--- RECORDS PROVIDED Enclosed Below ---
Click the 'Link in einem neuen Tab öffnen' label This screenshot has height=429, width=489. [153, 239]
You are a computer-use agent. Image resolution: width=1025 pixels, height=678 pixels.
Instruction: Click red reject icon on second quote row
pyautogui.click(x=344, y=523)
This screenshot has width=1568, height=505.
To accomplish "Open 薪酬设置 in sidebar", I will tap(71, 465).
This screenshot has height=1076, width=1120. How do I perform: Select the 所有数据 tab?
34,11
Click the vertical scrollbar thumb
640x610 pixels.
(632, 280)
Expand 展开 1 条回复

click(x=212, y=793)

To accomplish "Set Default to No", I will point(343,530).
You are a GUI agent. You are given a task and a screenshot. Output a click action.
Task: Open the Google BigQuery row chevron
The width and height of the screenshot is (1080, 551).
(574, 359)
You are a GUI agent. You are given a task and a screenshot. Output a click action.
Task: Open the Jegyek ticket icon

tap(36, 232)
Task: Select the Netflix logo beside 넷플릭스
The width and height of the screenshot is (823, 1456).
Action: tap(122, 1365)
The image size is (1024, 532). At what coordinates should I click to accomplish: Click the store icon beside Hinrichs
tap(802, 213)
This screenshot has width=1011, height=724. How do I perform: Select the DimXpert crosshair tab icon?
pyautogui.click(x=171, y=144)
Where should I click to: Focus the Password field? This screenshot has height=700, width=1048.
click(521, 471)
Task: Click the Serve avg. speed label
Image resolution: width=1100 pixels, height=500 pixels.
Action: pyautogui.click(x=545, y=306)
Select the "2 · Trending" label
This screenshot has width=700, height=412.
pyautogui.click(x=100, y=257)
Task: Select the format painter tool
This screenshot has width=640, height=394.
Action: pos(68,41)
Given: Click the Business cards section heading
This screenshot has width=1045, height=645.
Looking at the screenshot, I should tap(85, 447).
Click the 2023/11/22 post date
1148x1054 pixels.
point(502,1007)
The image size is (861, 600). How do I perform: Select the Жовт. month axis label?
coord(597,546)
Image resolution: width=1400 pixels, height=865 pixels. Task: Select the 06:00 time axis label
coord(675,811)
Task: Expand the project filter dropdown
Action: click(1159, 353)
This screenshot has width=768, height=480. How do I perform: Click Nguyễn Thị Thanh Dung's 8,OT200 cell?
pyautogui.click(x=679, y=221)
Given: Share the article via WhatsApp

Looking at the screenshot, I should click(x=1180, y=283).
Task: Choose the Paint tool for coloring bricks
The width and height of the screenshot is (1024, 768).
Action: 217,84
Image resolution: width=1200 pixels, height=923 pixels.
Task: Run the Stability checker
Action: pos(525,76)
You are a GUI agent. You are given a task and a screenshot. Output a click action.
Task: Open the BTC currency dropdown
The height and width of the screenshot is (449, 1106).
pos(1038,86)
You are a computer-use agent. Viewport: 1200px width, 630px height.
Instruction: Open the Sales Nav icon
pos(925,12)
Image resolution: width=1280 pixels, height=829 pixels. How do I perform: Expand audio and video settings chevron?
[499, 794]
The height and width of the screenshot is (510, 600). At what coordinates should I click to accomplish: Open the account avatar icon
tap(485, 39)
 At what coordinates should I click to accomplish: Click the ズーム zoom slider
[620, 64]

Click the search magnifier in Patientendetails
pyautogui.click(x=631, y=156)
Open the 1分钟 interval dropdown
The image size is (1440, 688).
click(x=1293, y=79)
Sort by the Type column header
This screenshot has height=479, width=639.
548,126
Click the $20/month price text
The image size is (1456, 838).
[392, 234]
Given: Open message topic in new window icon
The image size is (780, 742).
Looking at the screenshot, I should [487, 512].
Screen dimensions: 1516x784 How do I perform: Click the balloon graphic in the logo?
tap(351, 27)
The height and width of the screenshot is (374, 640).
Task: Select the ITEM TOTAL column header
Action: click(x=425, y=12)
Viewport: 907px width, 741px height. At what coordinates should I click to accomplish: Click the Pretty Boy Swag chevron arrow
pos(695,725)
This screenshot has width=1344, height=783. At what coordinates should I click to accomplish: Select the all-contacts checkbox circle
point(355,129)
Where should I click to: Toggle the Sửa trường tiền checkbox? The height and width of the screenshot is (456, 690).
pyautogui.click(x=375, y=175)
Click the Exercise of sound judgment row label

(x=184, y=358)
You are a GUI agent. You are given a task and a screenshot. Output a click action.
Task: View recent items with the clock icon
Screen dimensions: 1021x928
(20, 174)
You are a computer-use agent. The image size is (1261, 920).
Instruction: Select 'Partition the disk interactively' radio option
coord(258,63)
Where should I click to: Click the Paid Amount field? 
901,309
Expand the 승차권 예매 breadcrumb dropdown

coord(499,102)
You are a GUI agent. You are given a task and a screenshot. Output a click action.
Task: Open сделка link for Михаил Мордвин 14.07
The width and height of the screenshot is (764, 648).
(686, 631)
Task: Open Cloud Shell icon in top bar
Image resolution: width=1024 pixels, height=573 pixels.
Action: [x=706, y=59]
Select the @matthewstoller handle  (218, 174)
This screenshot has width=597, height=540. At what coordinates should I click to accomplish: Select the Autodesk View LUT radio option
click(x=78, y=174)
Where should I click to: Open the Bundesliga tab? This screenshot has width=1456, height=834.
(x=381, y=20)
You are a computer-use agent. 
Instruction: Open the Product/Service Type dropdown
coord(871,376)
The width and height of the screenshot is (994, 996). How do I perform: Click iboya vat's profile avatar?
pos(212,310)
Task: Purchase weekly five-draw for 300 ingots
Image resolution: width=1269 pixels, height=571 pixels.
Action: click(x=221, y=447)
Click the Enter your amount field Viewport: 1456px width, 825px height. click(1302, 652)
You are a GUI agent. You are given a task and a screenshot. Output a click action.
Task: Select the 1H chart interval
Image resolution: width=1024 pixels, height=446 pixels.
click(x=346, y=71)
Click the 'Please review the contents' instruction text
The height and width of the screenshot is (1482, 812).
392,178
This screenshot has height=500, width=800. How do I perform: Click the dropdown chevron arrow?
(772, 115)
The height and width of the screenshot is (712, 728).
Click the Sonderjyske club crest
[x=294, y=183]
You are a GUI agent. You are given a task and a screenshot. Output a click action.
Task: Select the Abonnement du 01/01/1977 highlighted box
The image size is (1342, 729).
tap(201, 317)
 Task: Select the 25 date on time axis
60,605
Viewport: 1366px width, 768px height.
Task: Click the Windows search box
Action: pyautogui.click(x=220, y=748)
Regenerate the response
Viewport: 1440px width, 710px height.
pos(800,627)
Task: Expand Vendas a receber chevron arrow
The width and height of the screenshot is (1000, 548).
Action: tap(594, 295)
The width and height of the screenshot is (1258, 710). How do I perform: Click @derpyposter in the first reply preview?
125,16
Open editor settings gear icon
--- End of Enclosed RECORDS PROVIDED ---
Count the lines holding the word "computer" in this material. Reply with the number and nothing else.

4